Take These Broken Wings…

May 11, 2011, 12:00 am

Once an up-and-coming arts space, Little Wing is now simply a promoter. And Santa Fe, it’s all your fault. The year-old venue, opened and facilitated by Ross Hamlin and The Candyman Strings & Things, was shut down by the city last month for not meeting assembly requirements, including handicap bathrooms. Little Wing hosted various concerts, art installations, listening parties and more, but now it relies on other venues to absorb current and future shows. 


Little Wing officially closed for legal reasons, but the financial burden from lack of attendance and/or interest might have closed the venue anyway.


“We were never making the rent and always wound up with a deficit at the end of the month,” Hamlin tells SFR. “I was constantly dipping into my own pockets to cover the difference…I probably would have pulled the plug when the lease ended in July.”


Face it, the closure is hardly surprising. Santa Fe is really great when it comes to bemoaning the loss of—or the prospect of losing—places we don’t support in the first place.

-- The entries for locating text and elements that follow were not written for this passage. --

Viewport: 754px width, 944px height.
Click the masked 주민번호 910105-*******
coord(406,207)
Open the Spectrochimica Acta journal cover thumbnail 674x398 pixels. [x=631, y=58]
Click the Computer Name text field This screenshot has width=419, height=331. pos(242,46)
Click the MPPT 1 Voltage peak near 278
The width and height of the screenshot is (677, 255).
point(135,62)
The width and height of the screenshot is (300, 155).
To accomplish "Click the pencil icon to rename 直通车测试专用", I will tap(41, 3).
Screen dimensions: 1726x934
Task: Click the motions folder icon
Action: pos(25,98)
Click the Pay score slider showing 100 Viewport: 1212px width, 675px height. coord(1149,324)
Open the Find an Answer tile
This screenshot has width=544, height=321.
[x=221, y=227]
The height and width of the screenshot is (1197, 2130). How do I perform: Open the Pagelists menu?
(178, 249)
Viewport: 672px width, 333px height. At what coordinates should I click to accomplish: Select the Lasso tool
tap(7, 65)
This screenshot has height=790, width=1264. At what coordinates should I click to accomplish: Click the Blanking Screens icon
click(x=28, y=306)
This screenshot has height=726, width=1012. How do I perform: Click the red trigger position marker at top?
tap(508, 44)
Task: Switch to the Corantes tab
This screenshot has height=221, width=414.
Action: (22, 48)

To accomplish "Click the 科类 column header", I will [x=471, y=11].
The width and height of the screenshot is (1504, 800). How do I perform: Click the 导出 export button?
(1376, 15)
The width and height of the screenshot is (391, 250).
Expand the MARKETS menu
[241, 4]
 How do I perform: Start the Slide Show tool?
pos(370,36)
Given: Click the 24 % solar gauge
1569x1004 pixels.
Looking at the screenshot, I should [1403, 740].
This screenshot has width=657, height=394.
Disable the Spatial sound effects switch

Just look at how many people go on and on about Warehouse 21 being an important resource, but never attend a show. 


“So many people kept saying, ‘I’d really like to support Little Wing,’ but would never follow through,” Hamlin says.
Ultimately, the combination of an inconvenient location (read: not near Guadalupe Street) and lack of booze stood in the way of Little Wing’s success from the get-go. 


“What does this need for alcohol say about us as a culture?” Hamlin asks. “And not just in Santa Fe…it’s everywhere.”
Ironically, it was Electrovibe Events promoter Isaiah Rodriguez’ attempts to provide booze at his Little Wing DJ shows that initially put the space on the city’s radar. 


Little Wing now books shows once or twice a month at other venues, including Eggman & Walrus, Warehouse 21, Santa Fe Performance Exchange and Santa Fe University of Art and Design. 


“Little Wing will maintain a strong presence in the local scene thanks to some cool people and places that have partnered with us,” Hamlin tells SFR. 


First on the list of new shows is a performance from local drummer Dave Wayne and his newest avant-jazz project, Do Tell. Wayne is best-known for similar act Things That Are Heard, a project that pushes the boundaries of music theory and experimentalism while remaining rooted in an accessibly jazzy style. Wayne is a monster on the drums, and any of his musical projects are consistently incredible to hear and exciting to see live. Little Wing also has an art show set for June at Warehouse 21.


Plans for the old Little Wing space have not been solidified, according to Candyman owner and manager Rand Cook.


“We are currently looking for a tenant, but it will probably be the rehearsal space for our summer kids’ rock band classes [Rock Camp] for now,” Cook says. “There has been talk of transforming it into a room for pro audio stuff and big PA equipment, but we’re not sure just yet.”


Despite the loss of Little Wing’s physical location, Hamlin isn’t dwelling on the past.


“I don’t just want to sit here and lament who didn’t do what,” he says. “I also want to thank the many people that did get involved or donated time, money or effort.” He’s also relieved “to not have money to stress over and to have more time to focus on my own life and musical pursuits.”


Santa Fe, meanwhile, has time to rethink its priorities.